En ese instante, solamente, Clodomiro Pérez lo comprende todo. Vestido así, de demonio, no puede entrar a ver a su mujer; es imposible, la mataría. Y como le viene el recuerdo de la pobre que se muere, se acerca a un poste de teléfonos y se pone a llorar amargamente...

Un trasnochador que pasa por allí, con el cuello levantado, el sombrero caído sobre los ojos y las piernas un poco débiles, da un salto de tres metros al ver ese diablo que solloza; emprende después una carrera loca y hasta cree sentir olor a azufre.
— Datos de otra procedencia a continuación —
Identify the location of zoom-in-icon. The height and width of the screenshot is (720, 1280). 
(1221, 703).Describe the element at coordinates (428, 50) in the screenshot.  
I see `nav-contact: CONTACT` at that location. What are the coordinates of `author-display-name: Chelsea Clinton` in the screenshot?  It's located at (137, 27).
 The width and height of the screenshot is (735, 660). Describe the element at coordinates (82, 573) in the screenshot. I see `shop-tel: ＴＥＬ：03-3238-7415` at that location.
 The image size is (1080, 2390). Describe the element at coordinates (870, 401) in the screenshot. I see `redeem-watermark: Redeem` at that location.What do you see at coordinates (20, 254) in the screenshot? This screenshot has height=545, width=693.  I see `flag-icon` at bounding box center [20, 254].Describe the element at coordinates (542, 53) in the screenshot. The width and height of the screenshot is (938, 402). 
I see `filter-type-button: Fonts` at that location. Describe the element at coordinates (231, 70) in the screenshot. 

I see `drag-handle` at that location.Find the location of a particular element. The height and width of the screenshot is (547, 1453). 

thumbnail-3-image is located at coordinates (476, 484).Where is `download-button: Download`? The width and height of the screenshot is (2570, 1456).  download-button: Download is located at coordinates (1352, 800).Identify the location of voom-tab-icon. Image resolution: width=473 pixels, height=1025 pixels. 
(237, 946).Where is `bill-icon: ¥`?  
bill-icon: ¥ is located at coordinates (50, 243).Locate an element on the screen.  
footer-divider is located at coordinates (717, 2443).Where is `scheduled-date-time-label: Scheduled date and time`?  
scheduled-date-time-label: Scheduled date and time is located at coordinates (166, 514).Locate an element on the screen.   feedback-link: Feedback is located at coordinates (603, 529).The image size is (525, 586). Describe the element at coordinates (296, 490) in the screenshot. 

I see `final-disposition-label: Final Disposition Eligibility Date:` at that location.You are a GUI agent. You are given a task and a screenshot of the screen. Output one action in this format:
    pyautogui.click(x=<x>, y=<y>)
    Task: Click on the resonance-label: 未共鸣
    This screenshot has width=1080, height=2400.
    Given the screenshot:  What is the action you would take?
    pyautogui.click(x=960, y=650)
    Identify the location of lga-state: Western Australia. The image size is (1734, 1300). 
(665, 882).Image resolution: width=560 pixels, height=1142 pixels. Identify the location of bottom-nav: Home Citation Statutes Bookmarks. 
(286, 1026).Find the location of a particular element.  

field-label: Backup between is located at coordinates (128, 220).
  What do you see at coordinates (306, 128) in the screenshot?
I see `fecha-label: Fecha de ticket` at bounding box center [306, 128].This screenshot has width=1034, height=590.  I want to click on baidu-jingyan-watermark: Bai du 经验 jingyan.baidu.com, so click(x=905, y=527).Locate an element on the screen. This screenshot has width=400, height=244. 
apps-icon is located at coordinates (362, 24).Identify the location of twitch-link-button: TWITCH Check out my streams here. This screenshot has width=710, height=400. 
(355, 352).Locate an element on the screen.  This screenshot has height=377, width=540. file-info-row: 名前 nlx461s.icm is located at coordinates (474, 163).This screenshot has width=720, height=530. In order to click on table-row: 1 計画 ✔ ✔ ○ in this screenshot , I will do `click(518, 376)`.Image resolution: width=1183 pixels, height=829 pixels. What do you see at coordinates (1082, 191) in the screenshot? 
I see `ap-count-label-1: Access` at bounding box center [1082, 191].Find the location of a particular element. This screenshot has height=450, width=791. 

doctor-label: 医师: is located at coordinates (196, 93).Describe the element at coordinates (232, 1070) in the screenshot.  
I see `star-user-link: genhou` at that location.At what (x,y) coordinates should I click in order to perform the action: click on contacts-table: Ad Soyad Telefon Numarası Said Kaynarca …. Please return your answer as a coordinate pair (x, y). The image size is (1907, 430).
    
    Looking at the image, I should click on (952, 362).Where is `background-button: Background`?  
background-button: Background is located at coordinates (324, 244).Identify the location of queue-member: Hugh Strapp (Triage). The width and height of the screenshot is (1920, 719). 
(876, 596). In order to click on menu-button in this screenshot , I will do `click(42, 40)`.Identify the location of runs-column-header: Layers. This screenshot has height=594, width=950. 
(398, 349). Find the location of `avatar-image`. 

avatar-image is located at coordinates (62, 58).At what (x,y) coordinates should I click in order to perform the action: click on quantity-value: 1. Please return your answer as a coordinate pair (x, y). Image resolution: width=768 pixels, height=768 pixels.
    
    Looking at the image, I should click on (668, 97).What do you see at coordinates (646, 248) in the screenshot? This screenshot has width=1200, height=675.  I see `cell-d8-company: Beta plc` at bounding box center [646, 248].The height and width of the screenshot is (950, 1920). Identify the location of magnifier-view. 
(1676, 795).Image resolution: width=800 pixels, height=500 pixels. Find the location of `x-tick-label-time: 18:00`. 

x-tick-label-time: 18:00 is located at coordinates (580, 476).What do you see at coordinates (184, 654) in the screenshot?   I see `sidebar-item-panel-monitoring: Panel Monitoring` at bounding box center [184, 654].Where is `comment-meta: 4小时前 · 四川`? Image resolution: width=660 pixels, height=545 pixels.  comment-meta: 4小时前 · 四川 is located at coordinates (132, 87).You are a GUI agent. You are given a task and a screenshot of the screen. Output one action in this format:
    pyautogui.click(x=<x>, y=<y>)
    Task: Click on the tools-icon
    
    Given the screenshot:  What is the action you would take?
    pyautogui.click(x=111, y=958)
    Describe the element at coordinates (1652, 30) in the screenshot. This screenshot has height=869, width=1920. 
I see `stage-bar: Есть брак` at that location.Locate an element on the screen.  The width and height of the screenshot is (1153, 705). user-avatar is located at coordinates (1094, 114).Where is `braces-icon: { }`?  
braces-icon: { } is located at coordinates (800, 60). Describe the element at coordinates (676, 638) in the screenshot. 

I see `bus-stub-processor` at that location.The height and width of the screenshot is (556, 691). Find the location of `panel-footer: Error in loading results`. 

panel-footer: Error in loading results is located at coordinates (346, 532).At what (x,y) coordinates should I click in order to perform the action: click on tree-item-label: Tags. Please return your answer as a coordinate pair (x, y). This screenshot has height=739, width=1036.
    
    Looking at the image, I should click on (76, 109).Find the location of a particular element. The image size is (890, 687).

Amanece. Comienza a difundirse sobre la Alameda la luz indecisa del alba, y un vientecillo frío baja de la cordillera haciendo dar diente con diente a los guardianes de punto.

Un comisario encuentra a Clodomiro Pérez, y venciendo el primer impulso de temor, se lo lleva a la comisaría arriándolo por delante.

Una cocinera que va al mercado con su canasta de mimbres al brazo, se queda con la boca abierta, inmóvil sobre la vereda, sin saber qué significa ese oficial de policía que va empujando con su caballo a un diablo con cuernos, cola y tenedor en la mano.

El infeliz de Clodomiro Pérez solloza y solloza; y lo sorprende el sol sentado en la comisaría, sobre un piso de junco, con la cabeza baja y apoyada sobre las dos manos asidas al tridente dorado.

Un grupo de muchachos lo rodea a cierta distancia, en silencio, y hasta con respeto.

Es un cuadro original y divertido.

Pero entre tanto, nadie hace desistir al policía de la segunda comisaría de retirarse del puesto de guardián y perder su sueldo, a no ser que lo releven para siempre de hacer la guardia en la noche.